Pull out every line of text from the material below and reproduce each one word for word, omitting the pictures.

= = = =

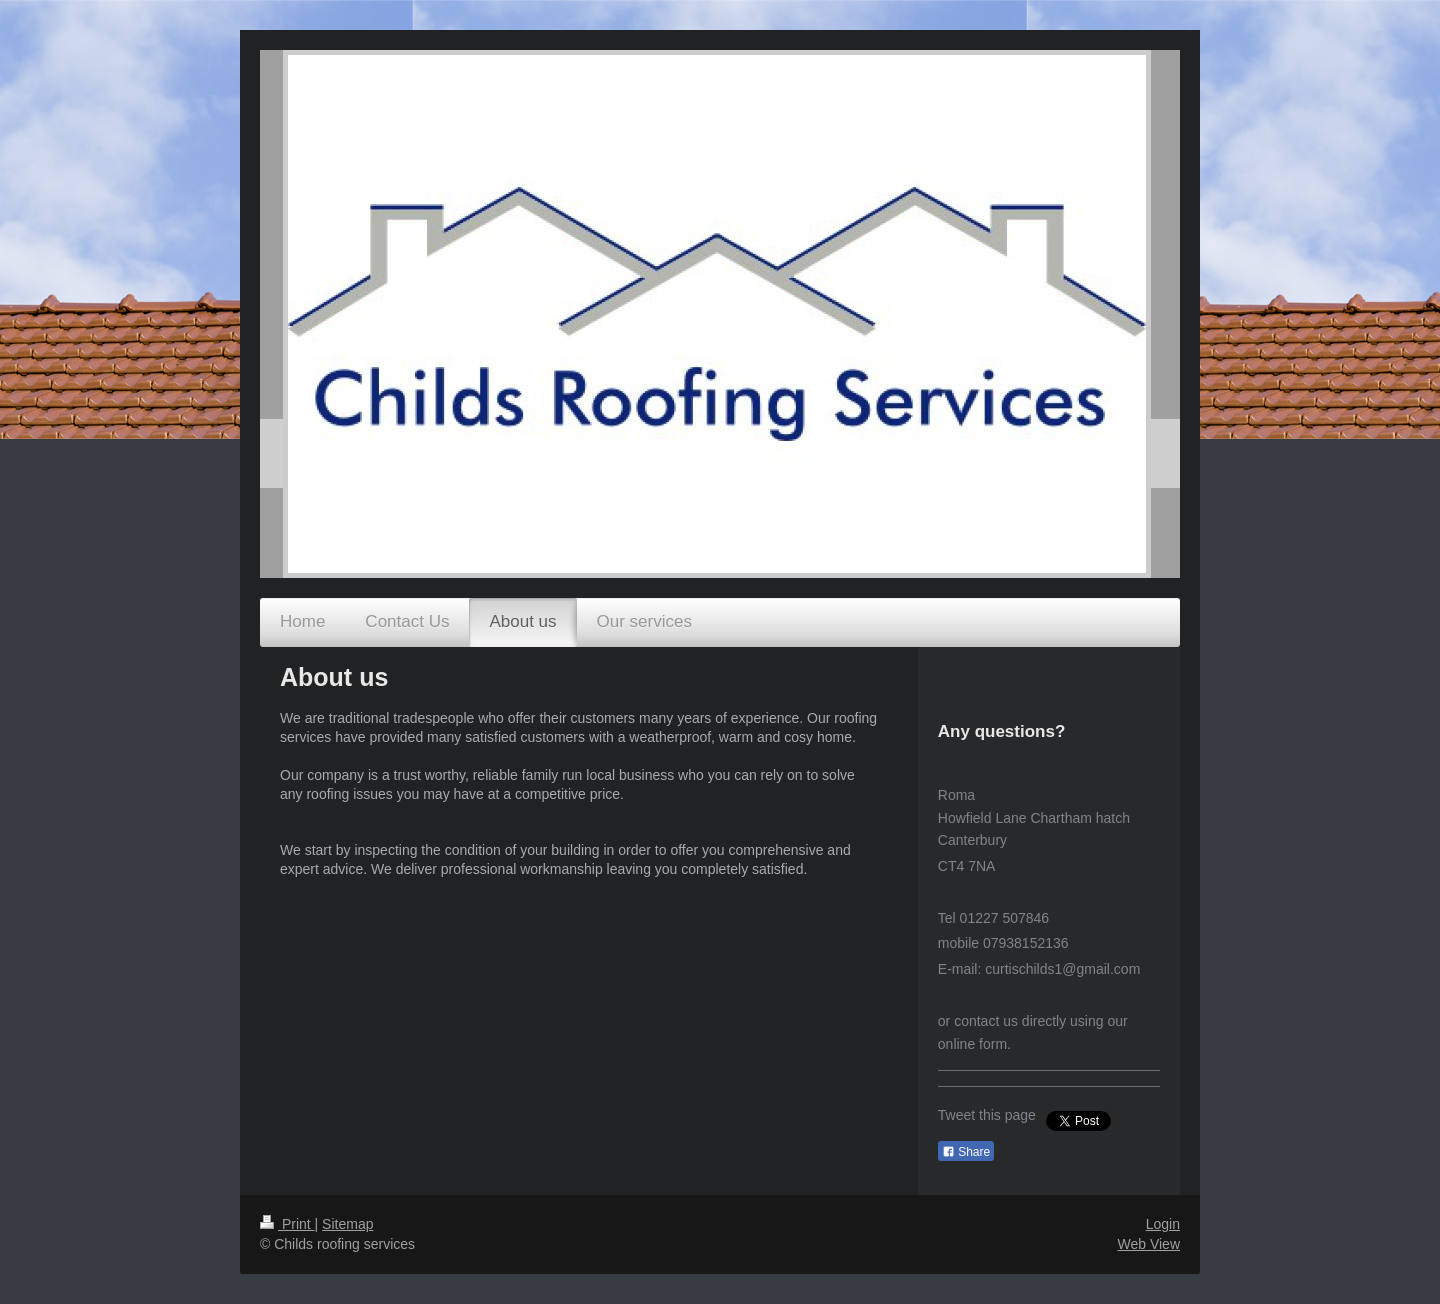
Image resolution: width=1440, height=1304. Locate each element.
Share (966, 1152)
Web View (1148, 1244)
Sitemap (347, 1224)
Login (1163, 1224)
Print (287, 1224)
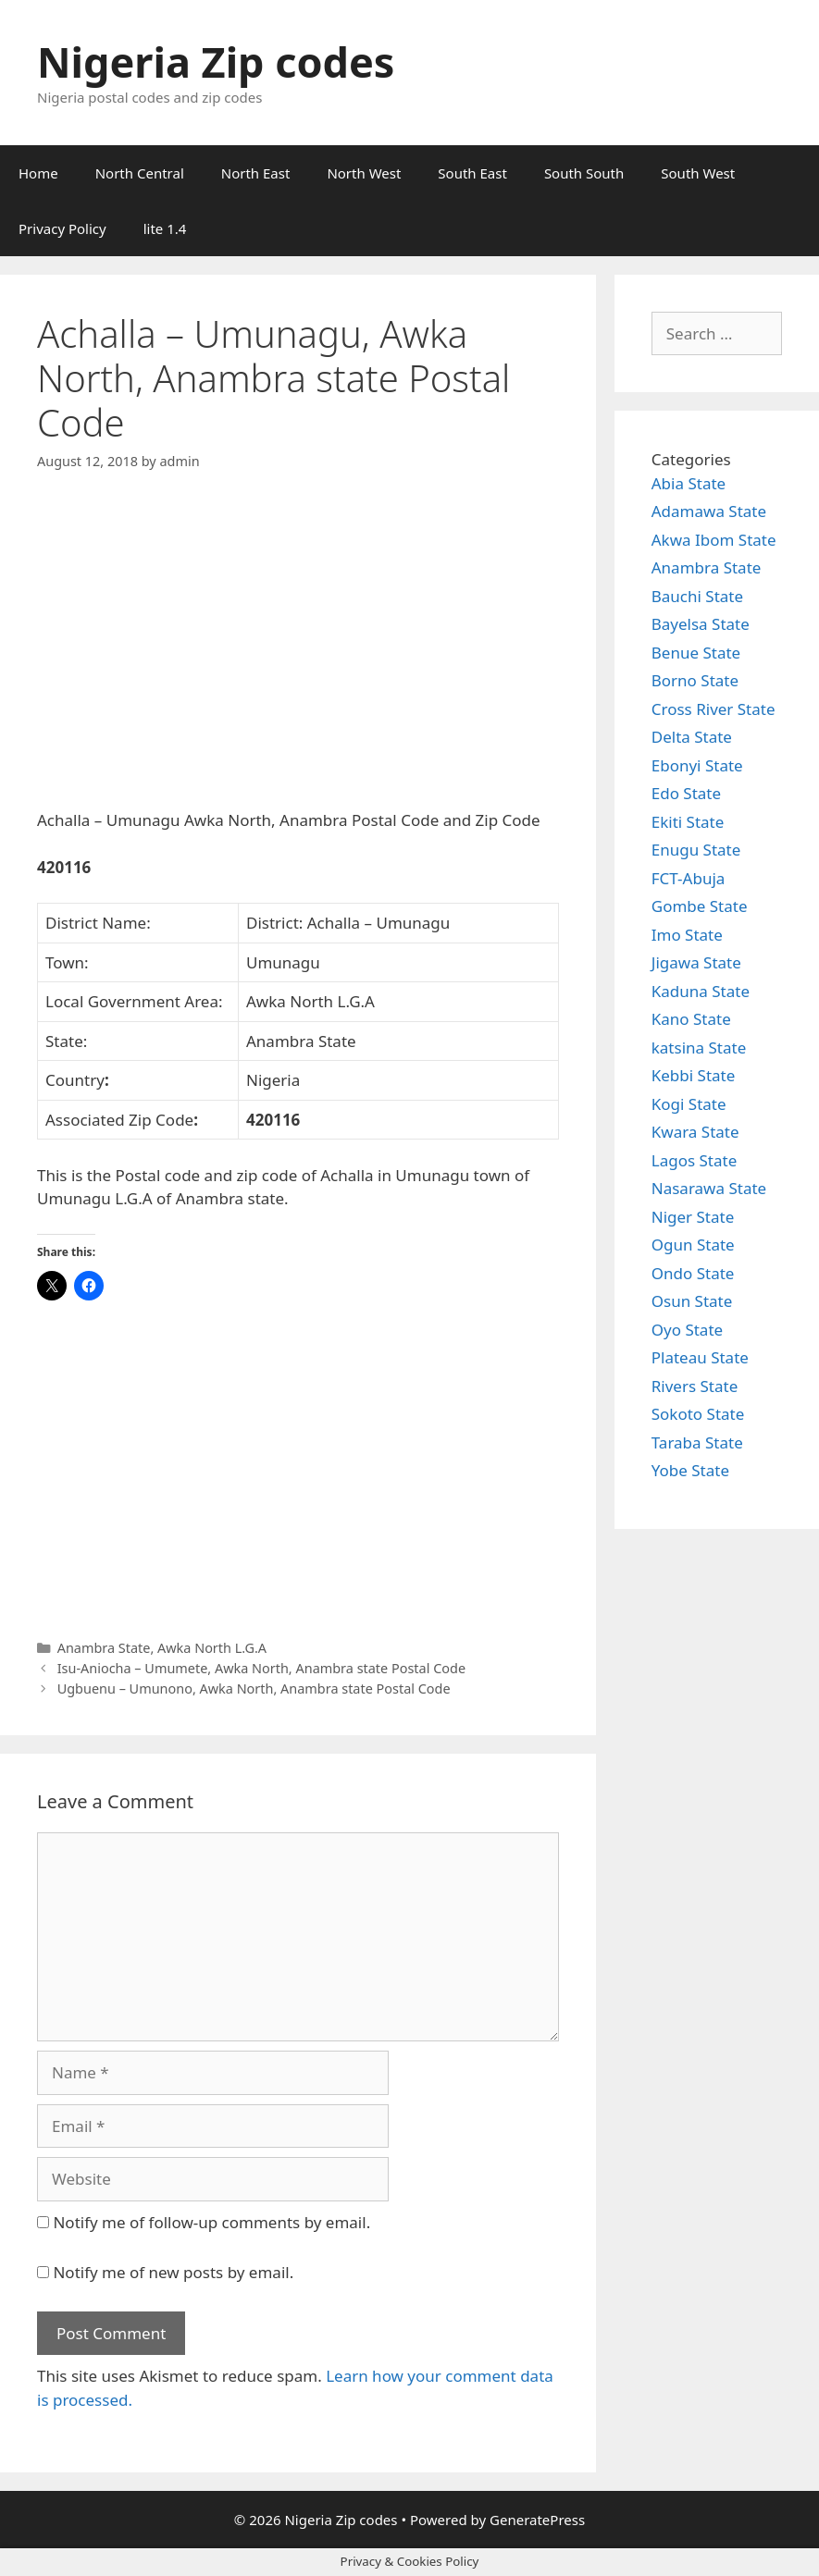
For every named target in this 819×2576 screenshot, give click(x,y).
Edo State (686, 793)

= = = =

### RESPONSE TO THE EXERCISE:
Image resolution: width=1440, height=1304. Locate each element.
Share (966, 1152)
Web View (1148, 1244)
Sitemap (347, 1224)
Login (1163, 1224)
Print (287, 1224)
For every named target in this 819×2576 screenshot, give click(x,y).
Edo State (686, 793)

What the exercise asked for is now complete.